Every four years it's the same.
It won't be ready; the gloom merchants are again out in force, predicting a giant pratfall bearing down on hapless organisers.
And yet, somehow, through it, all the Olympic Games work.
Take Athens eight years ago. The day before the opening ceremony, there was frantic activity, but it got done. It might not have been perfect but it got by.
Or Beijing, where fears of repressive security, plus stultifying smog made for an uneasy lead-in.
The upside of Beijing was the most efficient running of a Games it is possible to imagine.
So it should be no surprise that there are serious concerns over London's capacity to do the job well.
The weather in the lead-up had been lousy. An English summer can be is something of a misnomer anyway.
But the last few days have produced beautiful summer weather.
Then there's security concerns, with a serious shortfall in the numbers, only revealed a few days before the opening ceremony.
So army and police were called in to fill the gaps. Some security guards have been found asleep on the job. Nine of the 12 police forces were drafted in to help security, from as far afield as Strathclyde in Scotland and Dorset on the south coast.
And what of transport? London is notoriously difficult to get about by road. Underground is best, so expect delays and allow extra time to make the journey. It's not that hard.
Throw in problems with water in the athletes' village and it's not been a smooth preparation. But then again, it rarely is.
It is seven years since London was handed the keys for the 30th Olympiad of the modern era - which began over 100 years ago, so perhaps that's a slightly outmoded term - from under Paris' nose, 54 votes to 50. Put a large part of that down to organising committee head Lord Sebastian Coe, who provided the impetus for London's late rails run to mow down the French.
And it also proved once more how even the most hard-nosed, or high powered, can become weak at the knees when being wooed by someone possessing star wattage.
This is London's third Olympics, after 1908 and the so-called austerity Games of 1948, a no-frills operation post- World War II.
So will London make it to the start on time?
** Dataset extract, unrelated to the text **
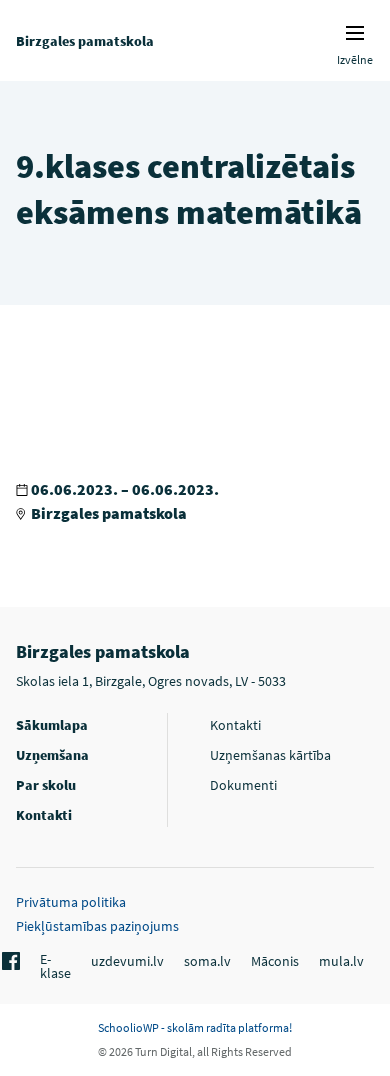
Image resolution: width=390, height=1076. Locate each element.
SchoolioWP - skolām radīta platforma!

Of course they will, although the opening ceremony early tomorrow has been trimmed due to fears of stranding spectators in the early hours.
For London, it is all about carpe diem; seizing the day and showing the world their true colours.
Sir Steve Redgrave, five-time Olympic champion rower, reckons the hosts will bag 50 medals. It's always best to take a cautious approach to this, most tantalising pre-competition question.
USA Today rated New Zealand a 15-medal nation. That would make London New Zealand's most successful Olympics. The previous best is the 13 won at Seoul in 1988. The 11 at Los Angeles four years earlier, and 10 at Barcelona in 1992 are the only other occasions New Zealand has reached double figures.
There will be 302 victory ceremonies in London; 906 medals to be handed out.
The New Zealand Olympic Committee is targeting 10 of them, as a minimum. That would get New Zealand to its century, including slalom skier Annelise Coberger at the 1992 Winter Games.
New Zealanders will compete in 16 disciplines. In some they have no chance. In others they clearly do, and in rowing, if things went really well, there could be a small swag of gongs.
And what about a star of the Games?
Will there be a name people remember, a la Jesse Owens from 1936, Fanny Blankers-Koen in 1948, Mark Spitz in 1972, Nadia Comaneci in 1976, or Michael Phelps and Usain Bolt from Beijing?
Phelps and Bolt are back, but this time have serious heat coming from rivals from their own land. Ryan Lochte will joust with Phelps in the 200m and 400m individual medleys; Jamaica's Yohan Blake has beaten Bolt over both 100m and 200m in recent weeks.
The absolute precision of Beijing could not be faulted. But London's face will be more expressive. These Games should be fun.